# EXERCISE REQUIREMENTS
Find every line in the records below that contains "computer", and copy it.

Collected data
----
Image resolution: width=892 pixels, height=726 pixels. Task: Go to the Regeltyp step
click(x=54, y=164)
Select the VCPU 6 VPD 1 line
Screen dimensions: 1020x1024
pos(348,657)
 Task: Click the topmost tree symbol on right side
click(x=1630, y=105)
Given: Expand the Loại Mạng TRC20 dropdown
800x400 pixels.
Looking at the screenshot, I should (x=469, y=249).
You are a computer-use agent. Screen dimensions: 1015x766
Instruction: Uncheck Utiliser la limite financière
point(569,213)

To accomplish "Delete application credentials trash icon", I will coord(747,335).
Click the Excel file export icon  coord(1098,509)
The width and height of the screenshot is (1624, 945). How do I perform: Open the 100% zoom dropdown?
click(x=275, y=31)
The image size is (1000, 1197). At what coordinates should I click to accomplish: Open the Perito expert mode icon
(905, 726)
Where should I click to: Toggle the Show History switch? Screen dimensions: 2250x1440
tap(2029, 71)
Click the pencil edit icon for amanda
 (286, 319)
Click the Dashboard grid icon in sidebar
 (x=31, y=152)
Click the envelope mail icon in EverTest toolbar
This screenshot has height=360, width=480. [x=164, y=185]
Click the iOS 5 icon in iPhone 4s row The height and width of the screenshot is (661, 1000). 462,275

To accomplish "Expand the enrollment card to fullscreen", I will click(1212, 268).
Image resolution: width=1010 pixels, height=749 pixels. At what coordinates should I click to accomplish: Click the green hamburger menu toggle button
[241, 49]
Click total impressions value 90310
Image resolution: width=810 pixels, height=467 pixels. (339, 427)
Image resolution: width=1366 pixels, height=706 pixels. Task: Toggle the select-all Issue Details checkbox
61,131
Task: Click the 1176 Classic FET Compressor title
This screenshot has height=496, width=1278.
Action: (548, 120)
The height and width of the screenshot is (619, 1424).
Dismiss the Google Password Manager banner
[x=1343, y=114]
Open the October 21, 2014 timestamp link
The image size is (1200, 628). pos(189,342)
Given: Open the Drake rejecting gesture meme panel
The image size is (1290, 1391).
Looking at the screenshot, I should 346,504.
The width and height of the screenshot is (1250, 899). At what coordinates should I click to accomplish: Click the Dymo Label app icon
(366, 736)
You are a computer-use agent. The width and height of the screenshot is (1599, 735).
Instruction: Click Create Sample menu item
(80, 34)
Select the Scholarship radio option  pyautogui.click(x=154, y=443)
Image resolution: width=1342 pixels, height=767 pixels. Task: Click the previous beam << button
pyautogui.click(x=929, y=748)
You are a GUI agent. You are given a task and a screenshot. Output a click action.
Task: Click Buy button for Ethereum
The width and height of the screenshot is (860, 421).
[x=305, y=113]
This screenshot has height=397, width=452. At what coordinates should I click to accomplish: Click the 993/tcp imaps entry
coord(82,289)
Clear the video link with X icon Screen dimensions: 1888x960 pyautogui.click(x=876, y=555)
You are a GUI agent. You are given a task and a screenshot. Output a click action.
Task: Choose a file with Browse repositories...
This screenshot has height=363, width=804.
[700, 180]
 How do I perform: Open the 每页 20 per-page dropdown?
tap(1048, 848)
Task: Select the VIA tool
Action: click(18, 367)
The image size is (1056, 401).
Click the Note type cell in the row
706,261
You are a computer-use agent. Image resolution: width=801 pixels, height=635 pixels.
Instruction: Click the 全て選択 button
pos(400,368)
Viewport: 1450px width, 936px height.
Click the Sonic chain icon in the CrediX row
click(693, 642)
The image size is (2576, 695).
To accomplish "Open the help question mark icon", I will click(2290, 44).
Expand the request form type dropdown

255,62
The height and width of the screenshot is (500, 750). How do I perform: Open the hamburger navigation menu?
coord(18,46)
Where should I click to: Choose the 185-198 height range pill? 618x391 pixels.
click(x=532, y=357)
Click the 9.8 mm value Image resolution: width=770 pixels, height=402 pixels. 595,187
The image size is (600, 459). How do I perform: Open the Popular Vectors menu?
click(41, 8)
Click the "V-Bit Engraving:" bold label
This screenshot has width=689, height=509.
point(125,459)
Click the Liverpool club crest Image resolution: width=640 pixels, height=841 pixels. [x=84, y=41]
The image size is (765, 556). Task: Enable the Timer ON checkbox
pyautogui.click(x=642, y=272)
----
# EXPECTED OUTPUT
You are a computer-use agent. Screen dimensions: 1015x766
You are a computer-use agent. The width and height of the screenshot is (1599, 735).
You are a computer-use agent. Image resolution: width=801 pixels, height=635 pixels.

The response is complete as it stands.